Journalism training bosses have questioned whether trainees are getting enough help in their day to day work after a 6pc year-on-year drop in the pass rate for the seniors’ exam.
Only 42 of the 100 candidates who sat last month’s National certificate Examination passed compared to a 48pc pass rate a year ago.
In his report, the chief examiner Steve Nelson highlighted a lack of accuracy as the main reason behind the low pass mark said he was “very concerned” at some of the errors.
But he went on to question whether reduced editorial headcounts meant trainees were no longer getting enough one-to-one help.
“It is apparent that many trainees are not getting sufficient help and guidance in their day-to-day work,” he said in his report.
“In today’s busy, pressured newsrooms there is often little time for editors and senior staff to go through stories with trainees, check their understanding of a situation and give advice on structure.”
Steve said he was “very concerned at errors over place names and a speaker’s name, and a description of someone “wearing a baseball bat”.
Here’s our at-a-glance guide to each section of the test and what the examiners thought of the candidates.
Pass rate: 62pc
The news interview centred on a story about a lump of concrete thrown from a motorway footbridge onto the car of a star football striker, seriously injuring his pregnant wife.
A motorist had earlier reported seeing two youths running from the motorway bridge after shining a high-powered torch at drivers.
Examiners praised candidates who picked up on the “drama” in the story and for their use of quotes, but said candidates who did not pass needed to examine the structure of their stories.
Their report highlighted some “silly” errors such as the misspelling of the place name and the use of ‘breaked’ instead of ‘braked’ which a number of candidates got wrong.
Pass rate: 46pc
The news report involved the Olympic Games and the need for a series of planned road closures as a result of the cycling road race which could mean some businesses having to shut down for the day.
Examiners said they were disappointed with the “poor standard” of many of the stories submitted, highlighting insufficient content, inaccuracy, poor shorthand and a lack of news sense.
“Poor shorthand was evident in all but a handful of papers. Few candidates were able to produce a full sentence of quote accurately,” said the examiner’s report.
“Some strung phrases together from parts of the speech and presented them as a direct quote, others inserted words and phrases of their own in a bid to complete a quote.

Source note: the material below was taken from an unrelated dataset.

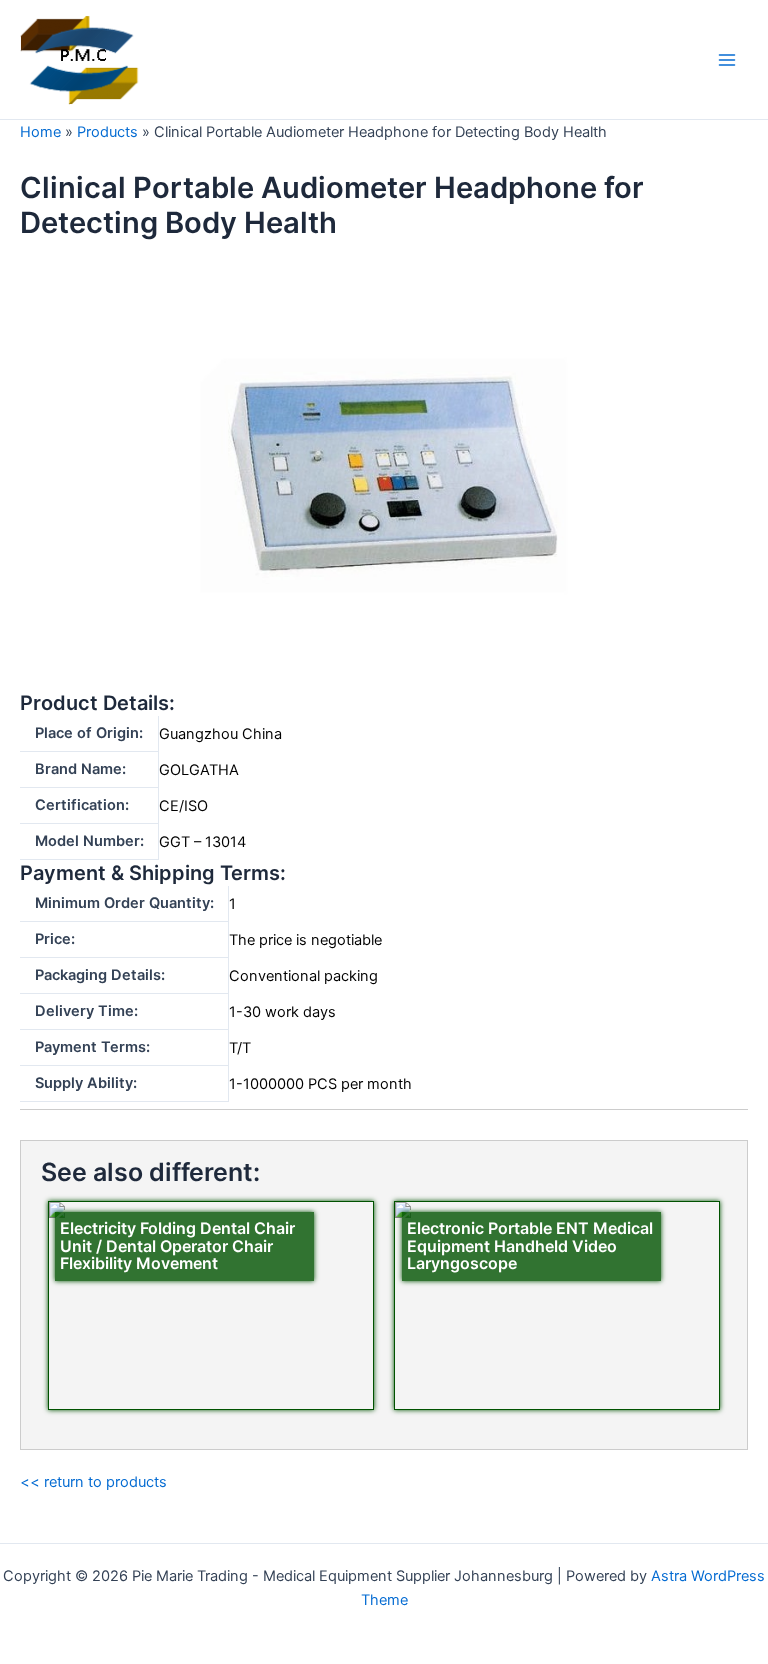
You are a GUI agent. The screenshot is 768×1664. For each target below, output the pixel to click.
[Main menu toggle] (727, 60)
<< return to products (93, 1482)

This is unacceptable journalistic practice.”
Pass rate: 53pc
Questions in this section focus on the main aspects of media law that reporters encounter in their normal working lives.
The examiners described it as a “disappointing” set of papers with some candidates scoring less than 40pc.
“Those who had a good knowledge of contempt and defamation, along with court reporting restrictions and the PCC code, had little difficulty coping. Knowing defamation and contempt dangers and their defences should be ingrained in all reporters’ working practices,” said the report.
“Although some reporters do not attend court as regularly as in the past, they still need to know what restrictions they are likely to face and when to challenge them.”
Pass rate: 96pc
Candidates continued to submit a strong selection of their work in the logbooks section of the exam with the examiners saying there wre “few areas of concern.”
However they highlighted the need for some candidates to look closely at the numeracy section.
“Markers have made clear that evidence of numeracy must be shown in the story and simply reporting figures without giving any interpretation will be marked down severely and can result in a fail,” said the report.
“Candidates are also reminded that the major incidents key task must also refer to something which occurred on patch and of course is not a preview of something which is due to take place.”